Police-Data-Accessibility-Project / scrapers

Code relating to scraping public police data.
https://pdap.io
GNU General Public License v3.0
157 stars 33 forks source link

Create Extraction Metadata when scraped data is submitted #154

Closed josh-chamberlain closed 1 year ago

josh-chamberlain commented 2 years ago

Related to https://github.com/Police-Data-Accessibility-Project/PDAP-Scrapers/issues/80, #173

Tasks

General purpose

This is a Python module called something like extraction_metadata.py in /common which generates metadata on the fly by using the dolthub API to get the most up to date information about the scraper at the time it's run.

Pinging the DoltHub API

Because scrapers and datasets are subject to change constantly, this should be be done on-the-fly.
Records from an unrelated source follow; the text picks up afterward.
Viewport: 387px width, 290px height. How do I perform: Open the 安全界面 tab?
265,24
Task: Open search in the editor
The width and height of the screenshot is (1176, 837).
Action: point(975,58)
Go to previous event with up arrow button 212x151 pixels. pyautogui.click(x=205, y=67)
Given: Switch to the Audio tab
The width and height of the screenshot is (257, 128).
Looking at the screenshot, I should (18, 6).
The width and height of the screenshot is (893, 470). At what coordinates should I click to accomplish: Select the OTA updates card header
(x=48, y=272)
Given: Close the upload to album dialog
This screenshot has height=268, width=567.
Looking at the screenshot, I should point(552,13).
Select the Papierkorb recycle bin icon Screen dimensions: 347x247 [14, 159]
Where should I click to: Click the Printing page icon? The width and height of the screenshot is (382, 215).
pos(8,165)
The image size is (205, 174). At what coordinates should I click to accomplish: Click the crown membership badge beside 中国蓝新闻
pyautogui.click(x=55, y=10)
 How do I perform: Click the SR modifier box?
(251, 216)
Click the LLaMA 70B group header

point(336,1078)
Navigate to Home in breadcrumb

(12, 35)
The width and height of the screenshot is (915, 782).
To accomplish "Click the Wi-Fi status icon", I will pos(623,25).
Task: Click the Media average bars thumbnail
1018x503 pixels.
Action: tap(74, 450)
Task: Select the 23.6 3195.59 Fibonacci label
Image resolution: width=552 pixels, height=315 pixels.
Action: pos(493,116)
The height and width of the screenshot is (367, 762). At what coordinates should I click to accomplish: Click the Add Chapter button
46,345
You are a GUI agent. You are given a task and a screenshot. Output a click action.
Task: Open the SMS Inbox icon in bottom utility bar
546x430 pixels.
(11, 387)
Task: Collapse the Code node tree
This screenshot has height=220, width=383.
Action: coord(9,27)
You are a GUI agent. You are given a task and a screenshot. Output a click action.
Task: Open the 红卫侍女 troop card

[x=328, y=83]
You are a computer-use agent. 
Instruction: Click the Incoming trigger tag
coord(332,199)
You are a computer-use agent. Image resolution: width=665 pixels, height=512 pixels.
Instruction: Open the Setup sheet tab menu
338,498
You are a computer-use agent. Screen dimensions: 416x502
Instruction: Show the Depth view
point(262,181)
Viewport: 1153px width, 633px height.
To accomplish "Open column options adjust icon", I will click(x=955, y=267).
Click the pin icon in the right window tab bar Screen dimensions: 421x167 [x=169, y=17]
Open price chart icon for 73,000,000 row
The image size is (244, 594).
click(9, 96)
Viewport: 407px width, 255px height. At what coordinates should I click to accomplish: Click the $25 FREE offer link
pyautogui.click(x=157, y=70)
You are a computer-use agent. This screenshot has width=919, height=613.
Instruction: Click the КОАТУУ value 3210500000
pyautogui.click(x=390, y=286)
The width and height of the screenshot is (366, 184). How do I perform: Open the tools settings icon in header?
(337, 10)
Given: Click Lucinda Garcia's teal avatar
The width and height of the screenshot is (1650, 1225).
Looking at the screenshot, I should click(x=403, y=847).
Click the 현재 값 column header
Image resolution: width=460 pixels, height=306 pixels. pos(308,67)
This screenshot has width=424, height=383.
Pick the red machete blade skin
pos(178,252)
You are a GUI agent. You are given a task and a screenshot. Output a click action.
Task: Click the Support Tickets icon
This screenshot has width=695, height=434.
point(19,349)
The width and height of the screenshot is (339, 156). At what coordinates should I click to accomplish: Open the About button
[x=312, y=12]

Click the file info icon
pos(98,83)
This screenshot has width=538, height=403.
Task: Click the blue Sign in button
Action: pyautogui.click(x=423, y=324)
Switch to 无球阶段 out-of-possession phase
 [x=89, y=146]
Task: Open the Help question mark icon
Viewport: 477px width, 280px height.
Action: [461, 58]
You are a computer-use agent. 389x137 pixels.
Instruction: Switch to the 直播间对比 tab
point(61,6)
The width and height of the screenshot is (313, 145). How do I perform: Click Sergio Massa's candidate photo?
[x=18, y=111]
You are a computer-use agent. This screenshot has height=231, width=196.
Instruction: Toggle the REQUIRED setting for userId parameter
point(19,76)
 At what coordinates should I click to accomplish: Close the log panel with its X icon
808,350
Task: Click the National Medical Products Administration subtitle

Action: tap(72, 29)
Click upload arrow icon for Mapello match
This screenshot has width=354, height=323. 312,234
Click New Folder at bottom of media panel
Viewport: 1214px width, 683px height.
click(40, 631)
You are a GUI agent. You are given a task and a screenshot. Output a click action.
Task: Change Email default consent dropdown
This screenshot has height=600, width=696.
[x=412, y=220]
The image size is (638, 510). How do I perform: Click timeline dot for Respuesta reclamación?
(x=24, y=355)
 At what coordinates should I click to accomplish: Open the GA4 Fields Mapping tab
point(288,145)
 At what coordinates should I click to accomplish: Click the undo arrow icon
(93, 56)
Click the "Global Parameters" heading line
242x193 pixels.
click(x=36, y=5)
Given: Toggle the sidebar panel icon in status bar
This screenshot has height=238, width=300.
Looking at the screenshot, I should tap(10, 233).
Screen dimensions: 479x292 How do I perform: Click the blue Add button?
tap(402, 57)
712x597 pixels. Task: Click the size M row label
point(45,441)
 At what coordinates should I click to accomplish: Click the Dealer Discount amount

This is python3 which gets all the agencies. We should still make a more useful query which just needs to substitute in the dataset ID.

import requests
url = "https://www.dolthub.com/api/v1alpha1/pdap/datasets/master?q=SELECT%20*%20FROM%20%60agencies%60"
response = requests.get(url)
data = response.json()
print(data)

Sample metadata

{
    "agency":{
        "agency_id": "73e93439e6bf4ffc8b3f931a86fa3ad0",
        "agency_name":"Clanton Police Department",
        "agency_coords":{"lat": "32.83853", "lng":"-86.62936"},
        "agency_type" : 4,
        "city":"Clanton",
        "state": "AL",
        "zip":"35045",
        "county_fips":"01021"
    },
    "dataset":{
          "dataset_id": "5740697099a311ebab258c8590d4a7fc",
          "url":"https://cityprotect.com/agency/540048e6ee664a6f88ae0ceb93717e50",
          "full_data_location":"data/cityprotect",
          "source_type": 3,
          "data_type": 10,
          "format_type": 2
    }
   "extraction":{
        "extraction_start":DATETIME,
        "extraction_finish":DATETIME,
        "dataset_archive":URL,
    }
}
CaptainStabs commented 2 years ago

Code I used to create queries based on a user's input for the GUI:

# Get user input from text box
homepage_url = self.homepageURLSearch_input.text()
owner, repo, branch = 'pdap', 'datasets', 'master'

# Create query
query = f'''SELECT * FROM `agencies` WHERE `homepage_url` LIKE "%{homepage_url}%"'''

# Send query to dolthub
res = requests.get('https://www.dolthub.com/api/v1alpha1/{}/{}/{}'.format(owner, repo, branch), params={'q': query})

# Get response as json
jsoned = res.json()

 # Filter out everything except the "rows" table
expression = jmespath.compile("rows[]")
self.searched = expression.search(jsoned)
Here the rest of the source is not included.